- EXERCISE -
No pictures belong in the copy. Reproduce exactly the lines beginning at the line containing "Where should I" and continuing to the end of the entries below.
---
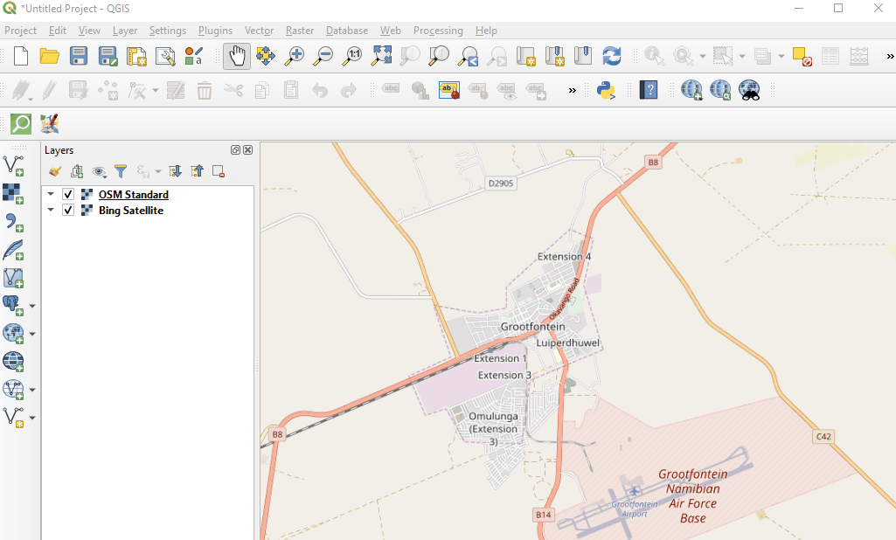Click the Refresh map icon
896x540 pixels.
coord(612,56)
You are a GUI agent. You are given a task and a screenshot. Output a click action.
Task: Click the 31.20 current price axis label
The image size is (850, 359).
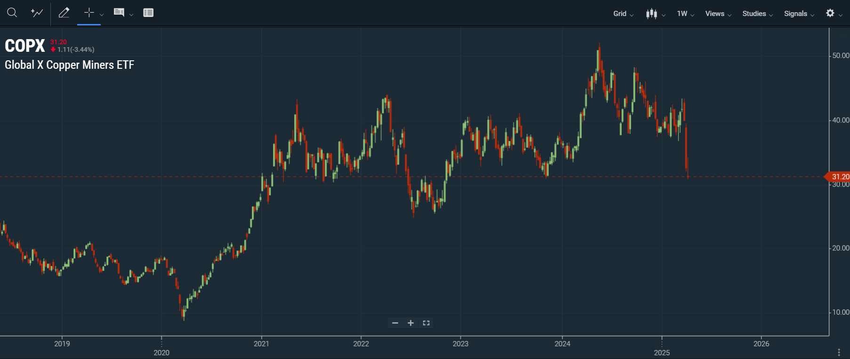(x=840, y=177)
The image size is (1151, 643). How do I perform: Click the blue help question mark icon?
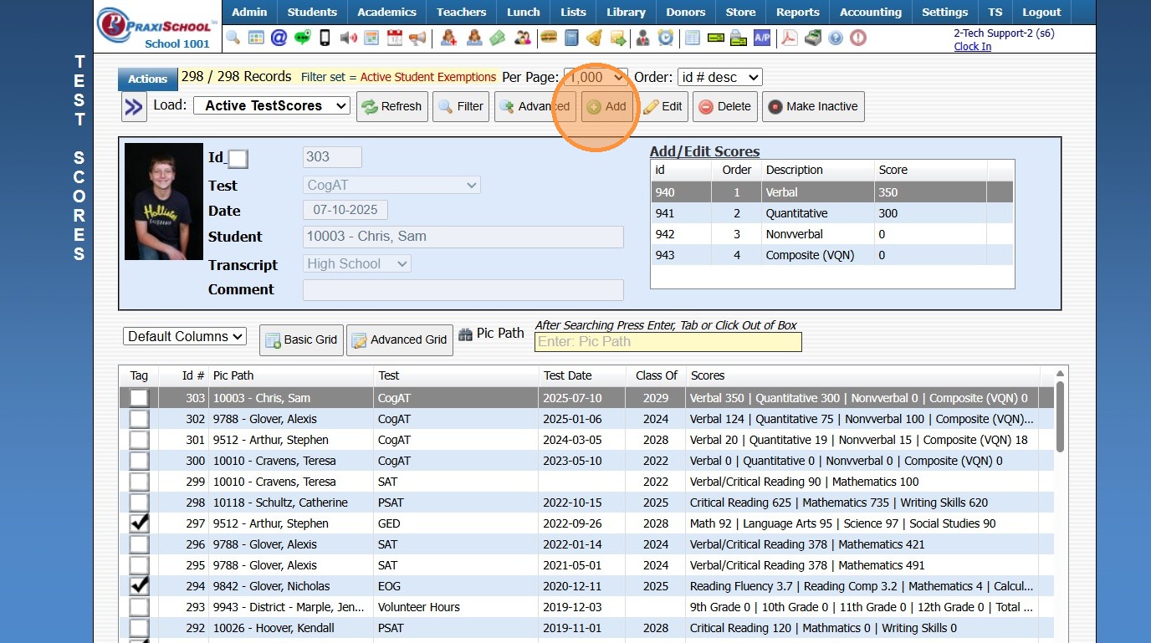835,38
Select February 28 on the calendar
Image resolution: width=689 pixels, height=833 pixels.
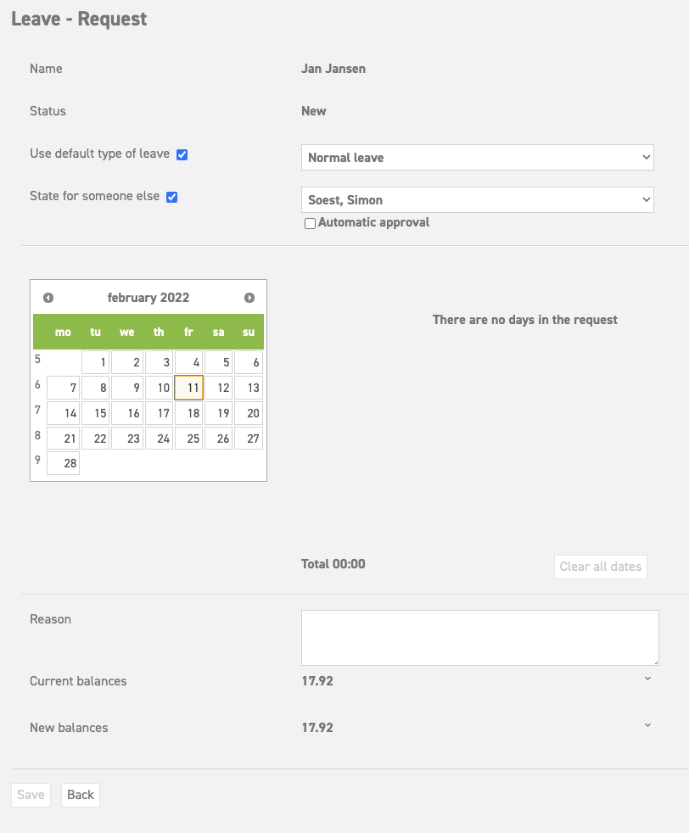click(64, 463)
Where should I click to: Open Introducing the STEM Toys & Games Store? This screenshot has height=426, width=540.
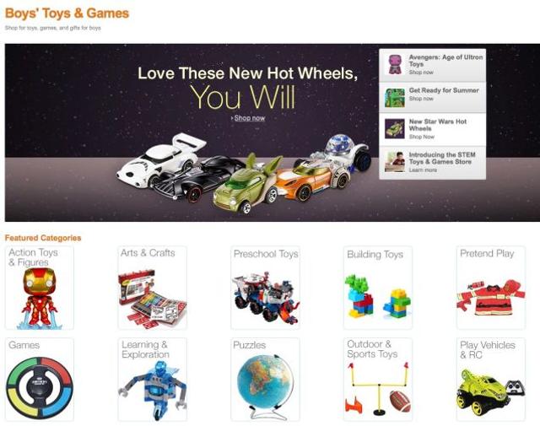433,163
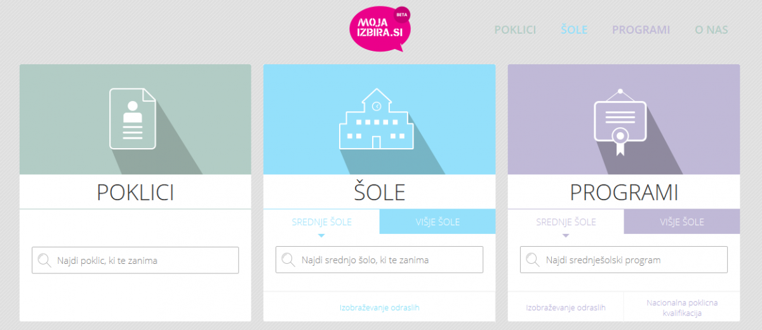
---
- SOLUTION BELOW -
Where should I click to: Open Introducing the STEM Toys & Games Store? This screenshot has height=426, width=540.
433,163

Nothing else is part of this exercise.